🤖 AI Summary
Ethereum validators lack anonymity protection at the P2P layer, rendering their IP addresses susceptible to active correlation—posing significant privacy and security risks. This work introduces the first lightweight, consensus-layer-agnostic, and infrastructure-free deanonymization method: by reverse-engineering the devp2p protocol, we identify implicit temporal fingerprints linking node handshake behavior to validator identities; integrating multi-node collaborative observation with IP geolocation mapping enables precise validator attribution. Experiments demonstrate that just four ordinary observer nodes can, within three days, deanonymize over 15% of online validators—accurately identifying their hosting providers and geographic locations. Our findings expose a critical privacy vulnerability in Ethereum’s P2P layer and have been formally acknowledged by the Ethereum Foundation through its bug bounty program.
📝 Abstract
Many blockchain networks aim to preserve the anonymity of validators in the peer-to-peer (P2P) network, ensuring that no adversary can link a validator's identifier to the IP address of a peer due to associated privacy and security concerns.

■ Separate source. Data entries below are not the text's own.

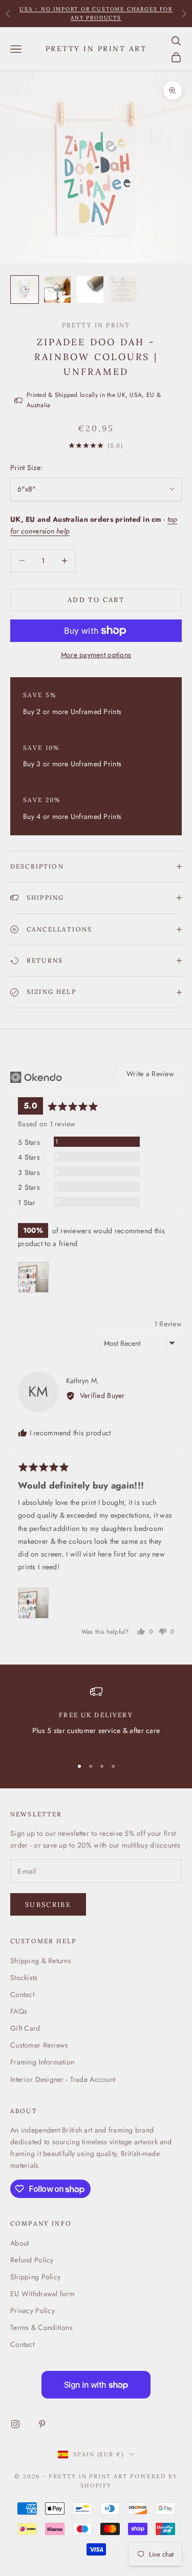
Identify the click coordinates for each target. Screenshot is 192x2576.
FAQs (18, 2011)
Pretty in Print (96, 325)
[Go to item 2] (57, 289)
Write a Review (150, 1074)
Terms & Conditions (41, 2327)
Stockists (24, 1977)
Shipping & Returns (40, 1961)
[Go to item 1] (24, 289)
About (19, 2243)
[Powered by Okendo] (36, 1077)
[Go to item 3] (90, 289)
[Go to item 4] (123, 289)
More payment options (96, 655)
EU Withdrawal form (42, 2294)
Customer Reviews (39, 2045)
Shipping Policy (35, 2277)
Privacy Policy (32, 2310)
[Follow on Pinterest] (42, 2424)
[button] (33, 1277)
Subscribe (48, 1904)
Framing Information (42, 2062)
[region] (96, 1716)
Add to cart (96, 599)
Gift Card (25, 2028)
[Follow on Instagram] (15, 2424)
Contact (22, 1994)
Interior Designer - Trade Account (62, 2079)
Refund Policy (32, 2260)
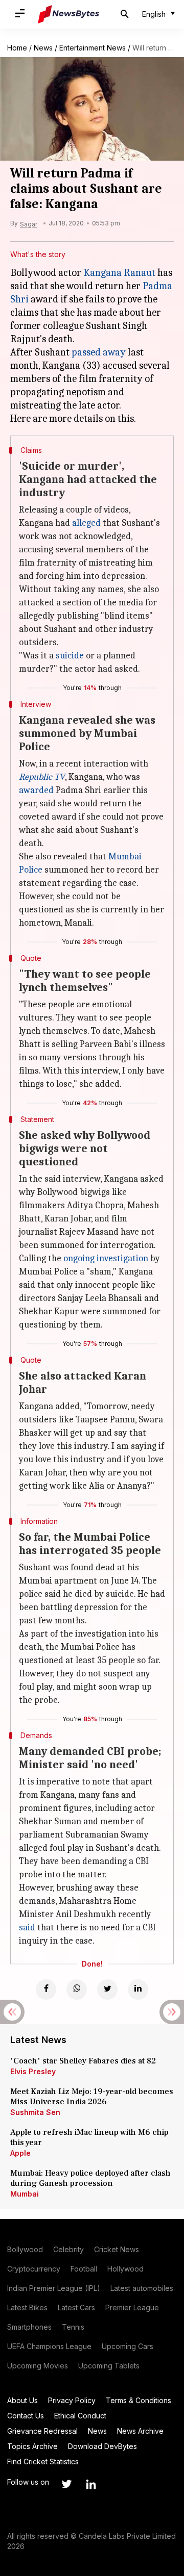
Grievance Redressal (42, 2431)
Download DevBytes (102, 2446)
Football (84, 2268)
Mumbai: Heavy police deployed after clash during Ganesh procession (90, 2178)
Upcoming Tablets (109, 2365)
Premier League (132, 2307)
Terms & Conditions (138, 2400)
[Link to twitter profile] (66, 2484)
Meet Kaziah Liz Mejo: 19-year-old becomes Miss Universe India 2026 (91, 2096)
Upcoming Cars (127, 2346)
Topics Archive (32, 2446)
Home (17, 47)
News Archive (140, 2431)
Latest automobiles (141, 2288)
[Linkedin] (138, 1989)
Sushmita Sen (35, 2112)
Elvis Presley (33, 2071)
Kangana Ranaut (119, 272)
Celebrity (68, 2249)
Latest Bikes (27, 2307)
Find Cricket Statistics (43, 2461)
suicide (70, 655)
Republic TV (42, 777)
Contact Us (25, 2415)
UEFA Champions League (49, 2346)
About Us (22, 2400)
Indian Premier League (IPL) (53, 2288)
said (27, 1927)
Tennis (73, 2327)
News (43, 47)
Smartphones (29, 2327)
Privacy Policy (72, 2400)
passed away (99, 352)
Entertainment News (92, 47)
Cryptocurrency (33, 2268)
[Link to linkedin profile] (91, 2484)
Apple (20, 2153)
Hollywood (125, 2268)
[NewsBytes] (68, 14)
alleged (86, 523)
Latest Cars (76, 2307)
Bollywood (25, 2249)
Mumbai (24, 2193)
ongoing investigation (105, 1258)
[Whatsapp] (76, 1989)
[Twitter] (107, 1989)
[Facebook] (46, 1989)
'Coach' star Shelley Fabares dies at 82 (83, 2061)
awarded (36, 790)
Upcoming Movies (37, 2365)
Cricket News (116, 2249)
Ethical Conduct (80, 2415)
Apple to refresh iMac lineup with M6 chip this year (89, 2137)
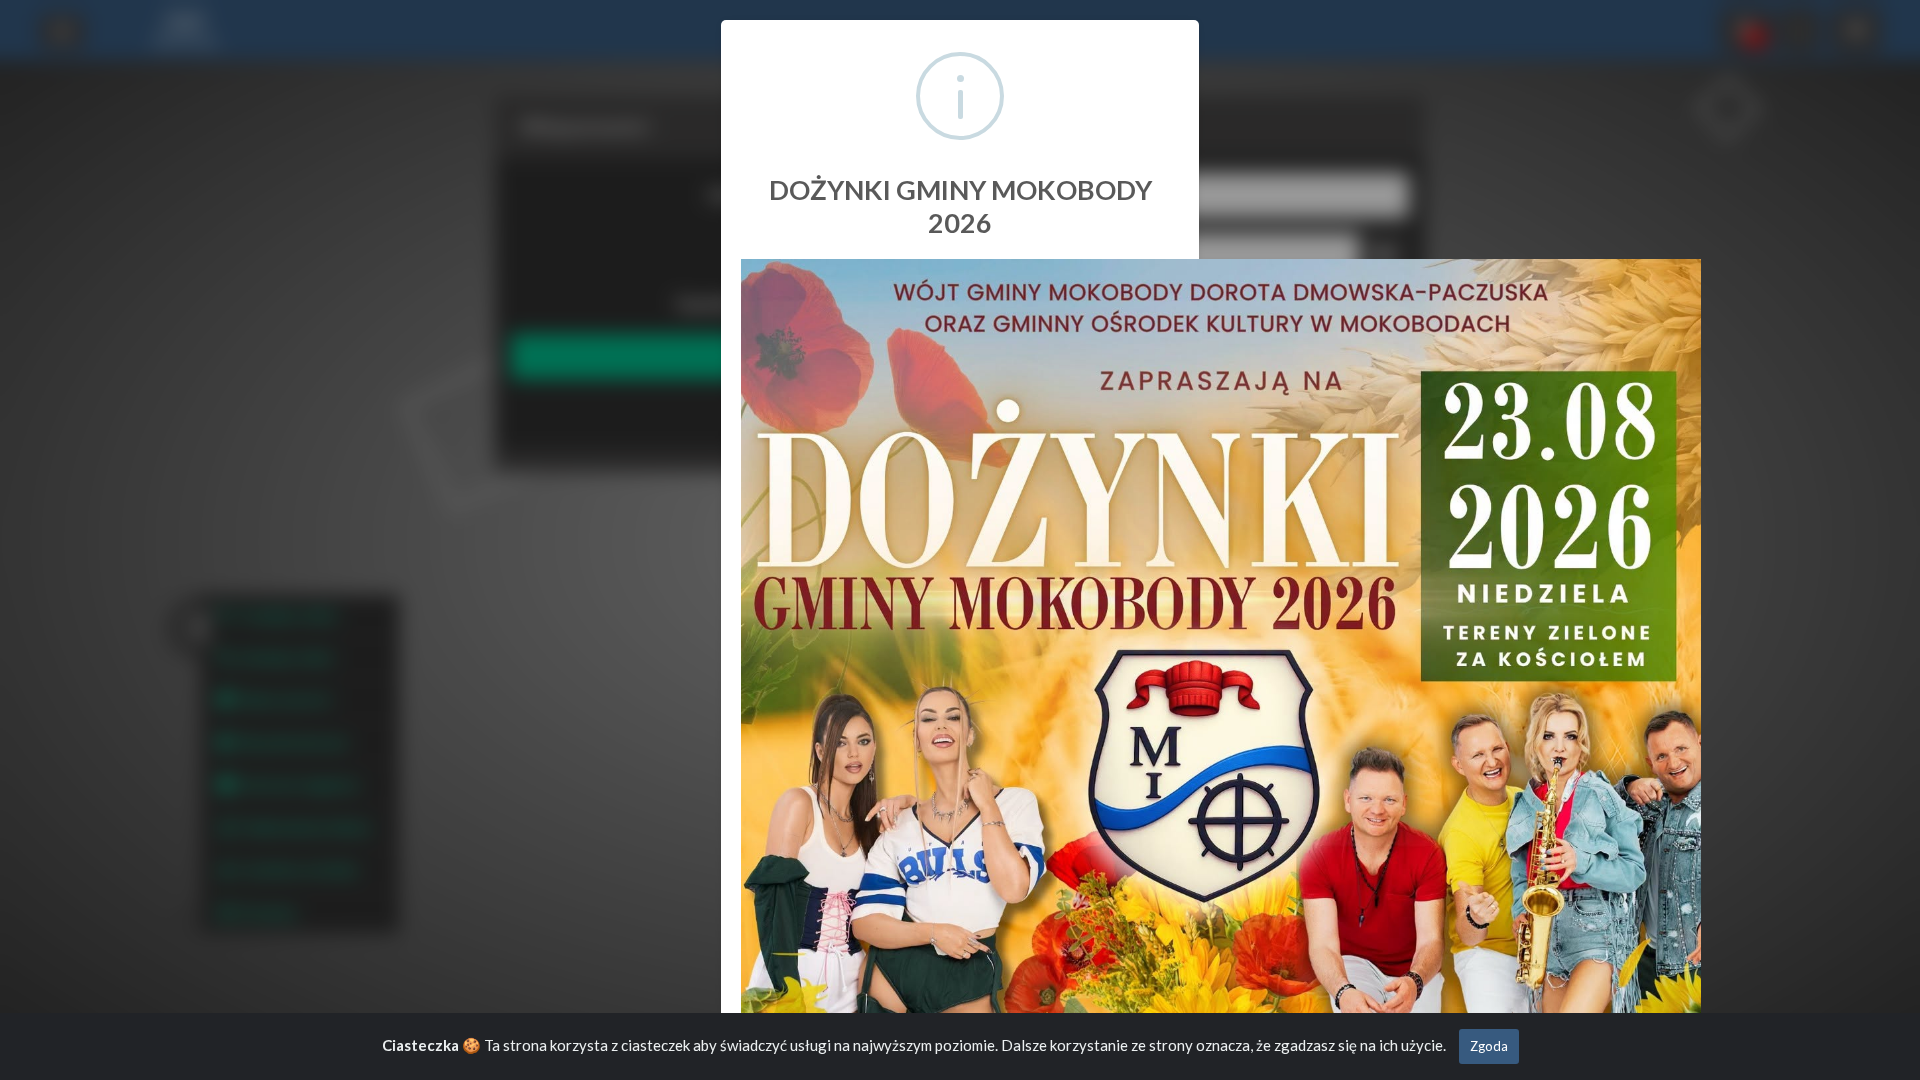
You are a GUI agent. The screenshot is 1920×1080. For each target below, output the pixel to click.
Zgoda (1489, 1046)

This work demonstrates that the Ethereum P2P network does not offer this anonymity. We present a methodology that enables any node in the network to identify validators hosted on connected peers and empirically verify the feasibility of our proposed method. Using data collected from four nodes over three days, we locate more than 15% of Ethereum validators in the P2P network. The insights gained from our deanonymization technique provide valuable information on the distribution of validators across peers, their geographic locations, and hosting organizations. We further discuss the implications and risks associated with the lack of anonymity in the P2P network and propose methods to help validators protect their privacy. The Ethereum Foundation has awarded us a bug bounty, acknowledging the impact of our results.